• [Soal A]: Tulis ulang persis baris-baris pada data di bawah, mulai dari baris yang memuat "Click the Persönlicher" dan berakhir di baris yang memuat "coord(183,382)". Gambarnya jangan ikut ditulis dalam jawaban.

☆ ☆ ☆ ☆

Jumat, 22 Juni 2012

PERSEPSI, TINGKAT STRES, DAN STRATEGI KOPING IBU KELUARGA MISKIN PENERIMA BLT TERHADAP KENAIKAN HARGA BBM



(Kasus di Desa Cikarawang, Kecamatan Dramaga, Kabupaten Bogor)
Hasil Penelitian Amelia Eka Furi dan Melly Latifah

A.      Pendahuluan
Krisis ekonomi yang terjadi di Indonesia sejak pertengahan tahun 1997 hingga kini belum tuntas teratasi. Dampak penting yang dapat dirasakan adalah bertambahnya keluarga miskin di Indonesia yaitu dari 22,5 juta pada tahun 1997 menjadi 42,8 juta tahun 2004 (Martaja, 2005).
Sementara krisis ekonomi belum selesai, muncul masalah lain, yaitu kenaikan harga bahan bakar minyak (BBM) pada tahun 2005 yang semakin menambah beban masyarakat. Beban ini semakin dirasakan karena adanya perbahan harga barang dan jasa pasca kenaikan harga BBM. Meskipun pemerintah telah memberi bantuan langsung tunai (BLT), namun hal tersebut nampaknya tidak begitu berpengaruh. Perubahan ini berdampak besar pada psikologi masyarakat, khususnya keluargga miskin (Pasetyantoko, 2005).
Menurut Holmes dan Rahe (1967) yang diacu Atewater (1983), perubahan keadaan ekonomi merupakan kondisi yang berpotensi memicu stres. Dengan demikian, keniakan harga BBM diduga berpotensi menjadi pemicu stres, terutama bagi keluarga miskin.

☆ ☆ ☆ ☆

• [Soal B]:
Jawab pertanyaan berikut berdasarkan tulisan tentang kenaikan harga BBM di atas.
(i) Di desa mana kasus penelitian ini diambil?
(ii) Berapa jumlah keluarga miskin di Indonesia pada tahun 2004?
(iii) Pada tahun berapa harga BBM naik?

☆ ☆ ☆ ☆

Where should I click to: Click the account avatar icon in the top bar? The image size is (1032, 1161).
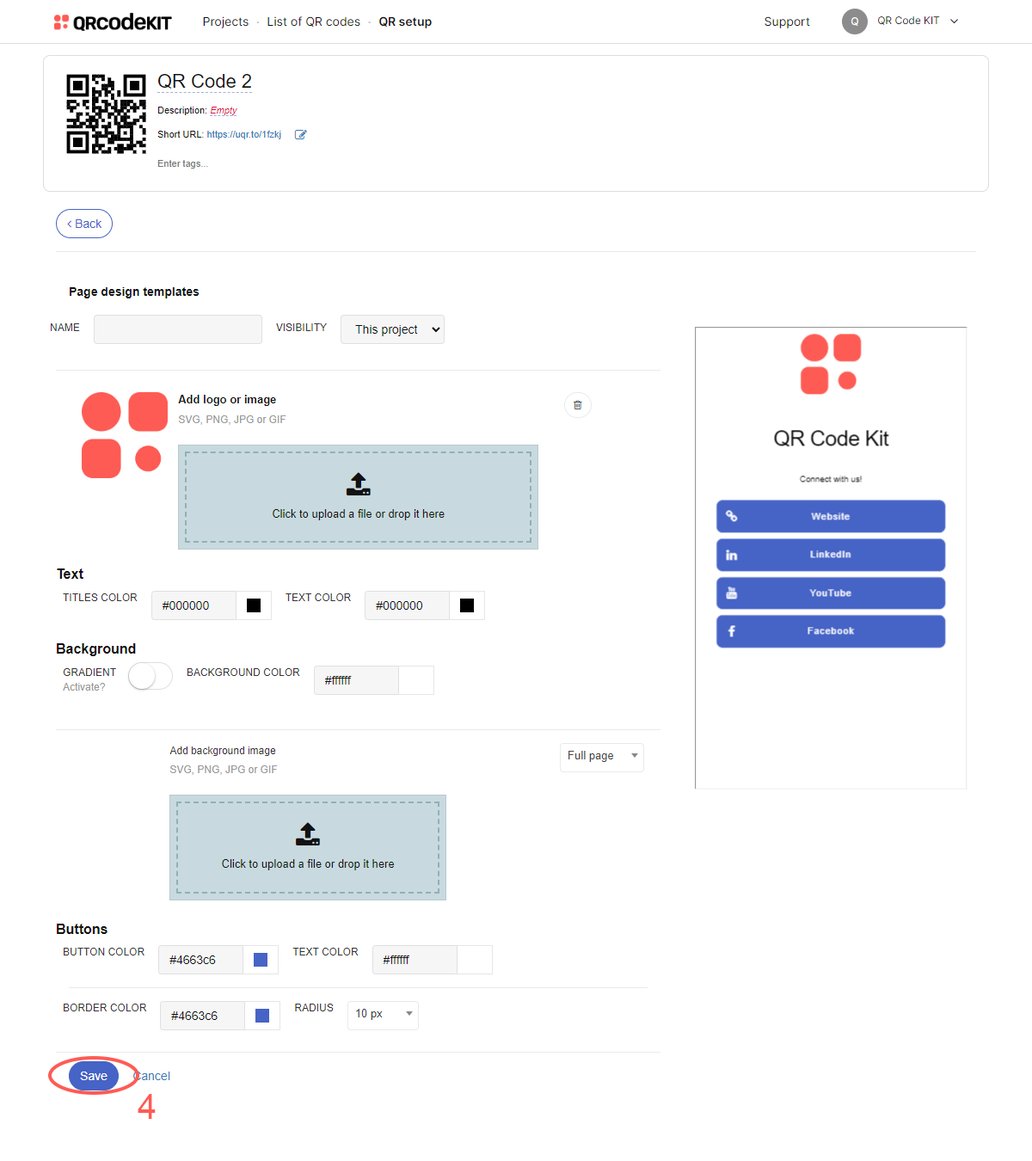[x=854, y=21]
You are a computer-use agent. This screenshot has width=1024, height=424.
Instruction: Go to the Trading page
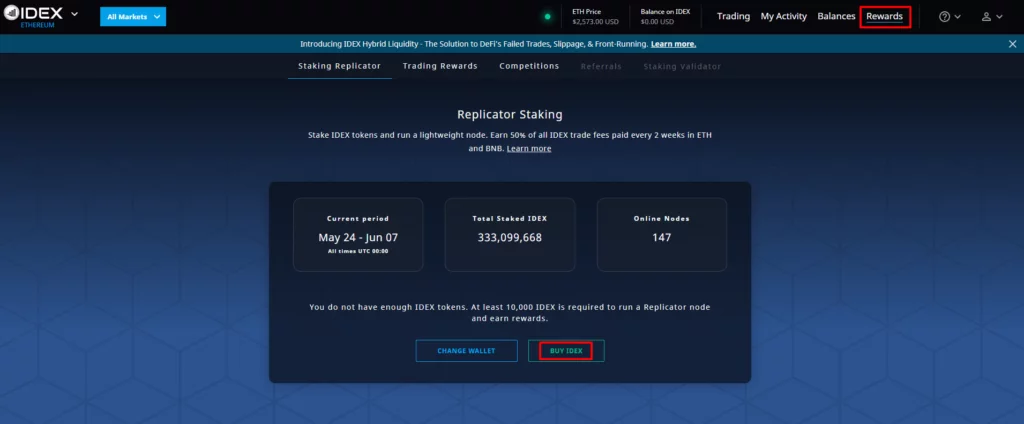733,17
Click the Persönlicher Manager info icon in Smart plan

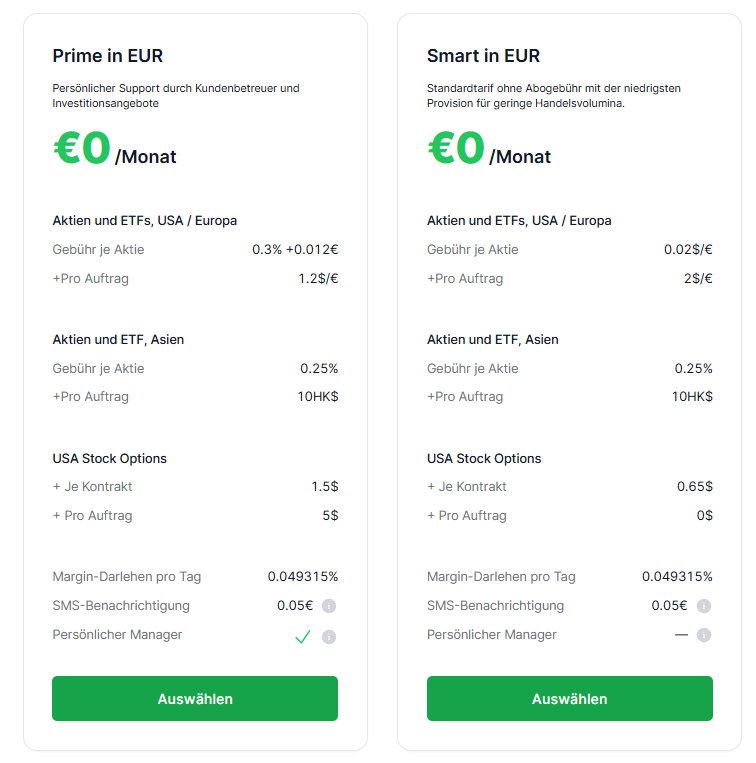pyautogui.click(x=704, y=635)
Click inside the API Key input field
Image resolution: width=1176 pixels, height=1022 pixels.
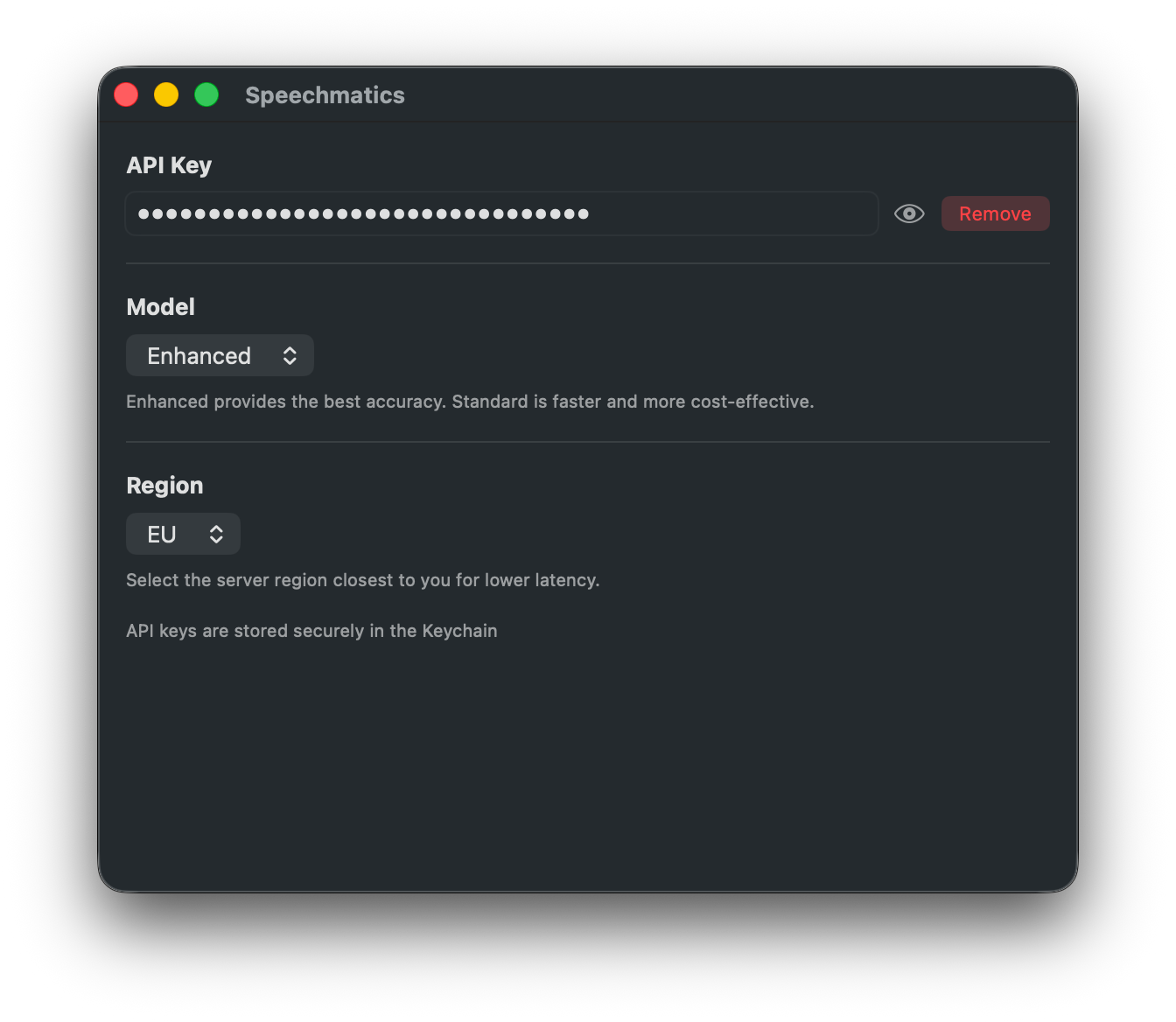pos(501,214)
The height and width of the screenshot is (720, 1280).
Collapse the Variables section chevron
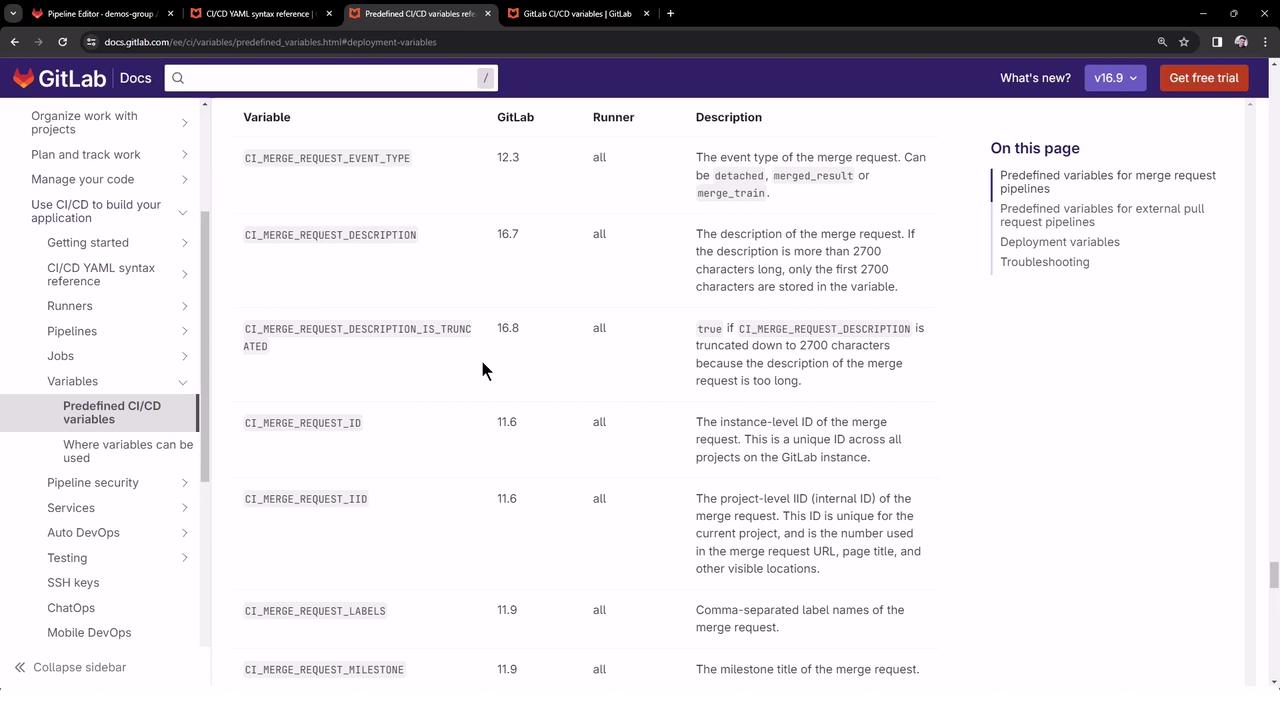coord(183,382)
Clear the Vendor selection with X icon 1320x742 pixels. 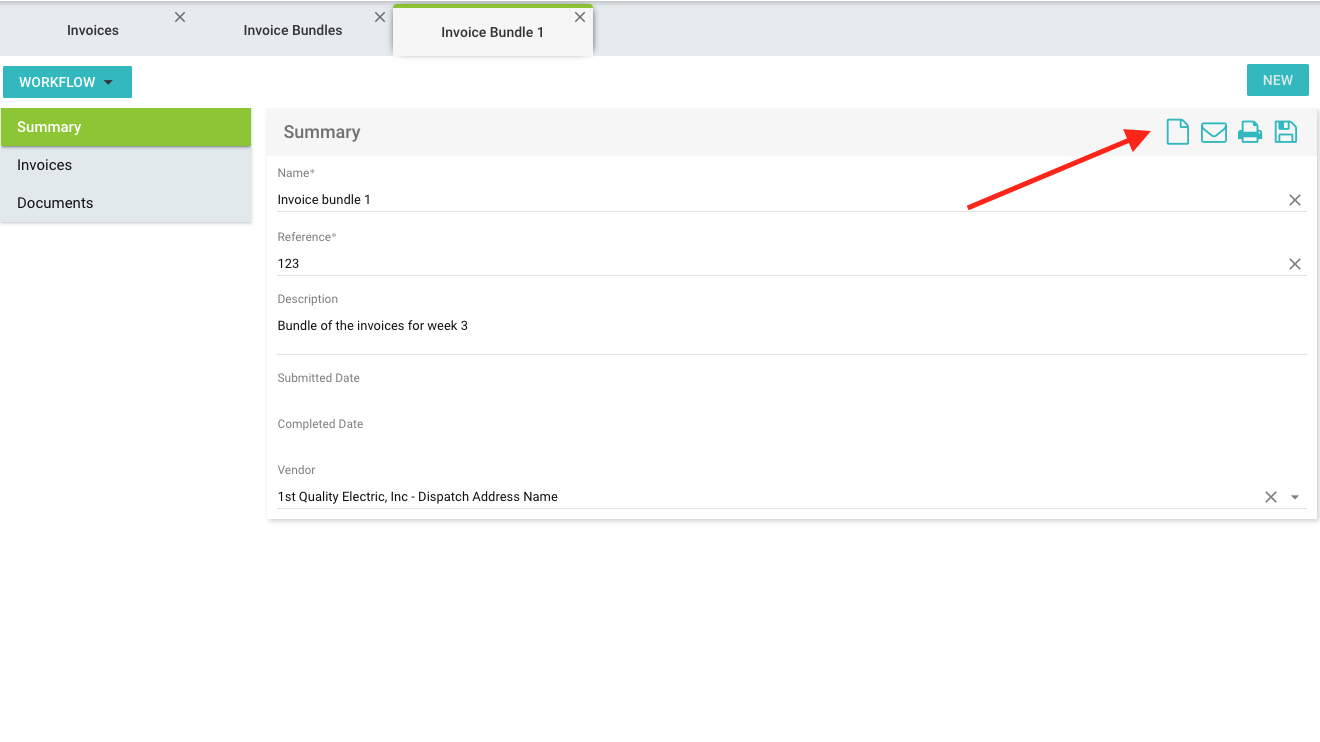(1270, 497)
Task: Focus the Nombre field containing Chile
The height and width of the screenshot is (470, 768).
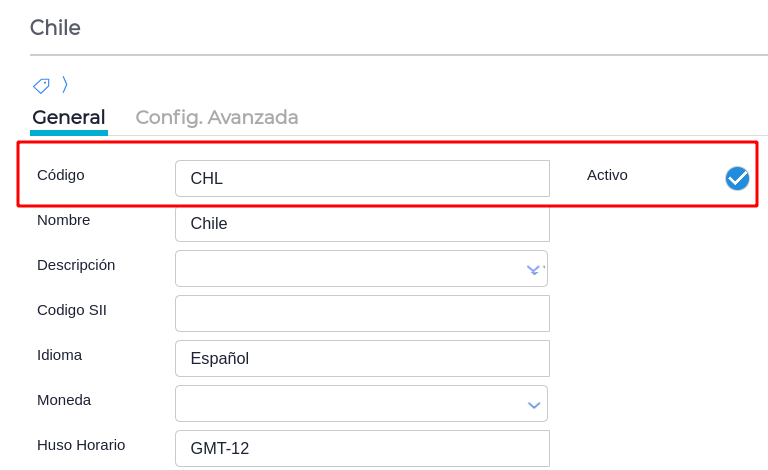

☆ ☆ ☆ ☆

• [Jawaban Latihan A]:
Click the Persönlicher Manager info icon in Smart plan

pyautogui.click(x=704, y=635)
Click inside the API Key input field
Image resolution: width=1176 pixels, height=1022 pixels.
pos(501,214)
The height and width of the screenshot is (720, 1280).
Collapse the Variables section chevron
coord(183,382)

• [Jawaban Latihan B]:
(i) Desa Cikarawang, Kecamatan Dramaga, Kabupaten Bogor.
(ii) 42,8 juta.
(iii) Tahun 2005.